Vidal’s Wildean Oates

Published by Virginia under Writing

Christopher Hitchens’s piece on Gore Vidal in the February issue of Vanity Fair, “Vidal Loco”, is a fair if sad account of the decline into irrelevance of a once-influential and provocative American voice (Vidal was occasionally referred to as a contemporary Oscar Wilde). Before recounting the ways in which Vidal has become an unreliable and possibly slightly unhinged public intellectual, Hitchens pays Vidal sufficient respect to first relate some choice quotes from his subject that Hitchens admits were “things one wished one had said oneself”:

Of a certain mushy spiritual writer named Idries Shah: “These books are a great deal harder to read than they were to write.”

Of a paragraph by Herman Wouk: “This is not at all bad, except as prose.”

Of the late Teddy Kennedy, who was then in his low period of red-faced, engorged, and abandoned boyo-hood, that he exhibited “all the charm of three hundred pounds of condemned veal.”

I discovered this piece thanks to Stephen Romei over at the Pair of Ragged Claws blog, who said no matter what one thought of Vidal, you had to love his line about Joyce Carol Oates. Intrigued, I clicked across (up? down? over?) to find out what Vidal had said about the woman whose writing output is so prodigous I am filled not with envy but concern. (Okay, a little envy.) Hitchens writes:

Who but Gore could begin a discussion by saying that the three most dispiriting words in the English language were “Joyce Carol Oates”?

Joyce Carol Oates by Opale/Retna Ltd

Vidal’s quote perfectly captures the enervating effect of Oates’s relentless wordsmithing.

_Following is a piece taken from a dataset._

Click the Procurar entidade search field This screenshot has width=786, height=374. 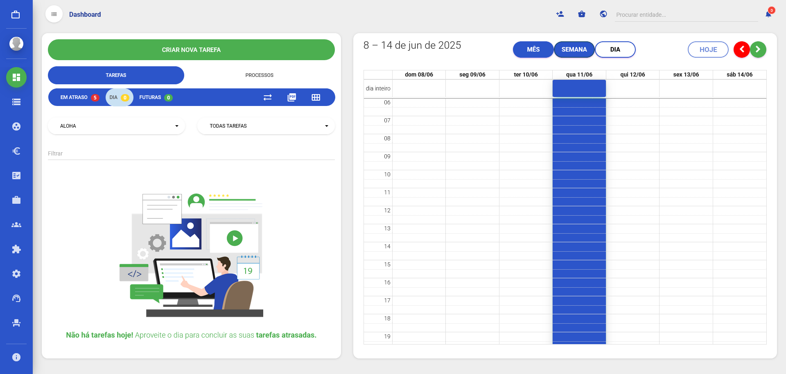tap(686, 15)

I am simply at a loss to understand how anyone could produce so many novels (more than 50) and short-story collections (30). Her latest 165-page novel took her precisely two months to write. But I am in awe of Oates for another reason, too: at the age of 71, she has fallen in love and married for the second time, following the death of her husband of 35 years less than two years ago. I’ve been widowed now for about five years and haven’t dated anyone I would come close to marrying! Now that’s the book of hers I’d like to read. Instead, she has whipped up a 400-page memoir of her grief, and has a collection of short stories dealing with loss coming out later in the year. The Wall Street Journal recently ran this interesting profile of Oates.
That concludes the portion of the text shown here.